Un total de 57 jóvenes del movimiento FASTA, pertenecientes a la Región Centro y enmarcados en el campamento denominado “Herederos de Grandeza”, protagonizaron una exigente travesía de montaña que los llevó a hacer cumbre en el Paso del Portillo, a 4.400 metros sobre el nivel del mar. La expedición demandó tres días de ascenso y dos de descenso, atravesando parajes emblemáticos como Portinari, Yaretas y Manantiales, en condiciones propias de la alta montaña. Entre las principales dificultades se destacó la presencia de nieve acumulada, que llegó a superar los 60 centímetros, lo que complejizó notablemente la marcha y obligó a los jóvenes a abrir camino en medio del espeso manto blanco.

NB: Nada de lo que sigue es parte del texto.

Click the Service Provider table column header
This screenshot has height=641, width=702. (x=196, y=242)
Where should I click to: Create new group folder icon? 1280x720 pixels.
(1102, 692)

La experiencia, que evocó de manera directa la gesta del Cruce de los Andes, significó un verdadero desafío físico y espiritual. El esfuerzo compartido, el silencio de la altura y la inmensidad del paisaje se transformaron en una escuela concreta de fortaleza, sacrificio y fraternidad.

La hazaña quedó además inmortalizada en la montaña con la colocación de dos placas conmemorativas de profundo significado. La primera lleva el nombre de cada uno de los milicianos, jefes y acompañantes logísticos que alcanzaron la cumbre. La segunda fue dedicada a la Virgen del Carmen, proclamada patrona y generala de la actividad, siguiendo el ejemplo de nuestros próceres al poner bajo su amparo esta gran empresa, confiando a la Madre de Cuyo el fruto de la travesía.

El campamento se completó con una cabalgata y un recorrido histórico por el Manzano Histórico, fortaleciendo el contacto con las raíces mendocinas y el legado sanmartiniano. A lo largo de los días, se desarrollaron también charlas formativas sobre la gesta del General San Martín, el Cruce de los Andes y distintos hitos de la historia patria, orientadas a profundizar el amor por la Nación y el compromiso con el bien común.

Entre los momentos más significativos, se destacó la participación del cantante mendocino Omar Hernández, quien visitó el campamento y compartió con los jóvenes canciones de su autoría inspiradas en la epopeya sanmartiniana, generando un clima de emoción y recogimiento.

Asimismo, el campamento recibió la visita de la Asociación Sanmartiniana Valle de Uco, cuyos miembros compartieron su labor en la preservación del legado histórico. Por su parte, la Asociación Sanmartiniana del Cerro de la Gloria participó activamente y, a través de su presidente, reconoció a los mejores campamentistas con la entrega de réplicas del sable corvo del General San Martín, en un gesto cargado de simbolismo y gratitud.

Hacer cumbre en la cordillera no fue solo alcanzar una altura geográfica, sino también reafirmar una identidad. Para estos jóvenes de FASTA, la montaña se convirtió en un espacio de encuentro con la historia, la Patria y los valores que buscan encarnar como futuros dirigentes, herederos de una grandeza que sigue llamando a ser vivida.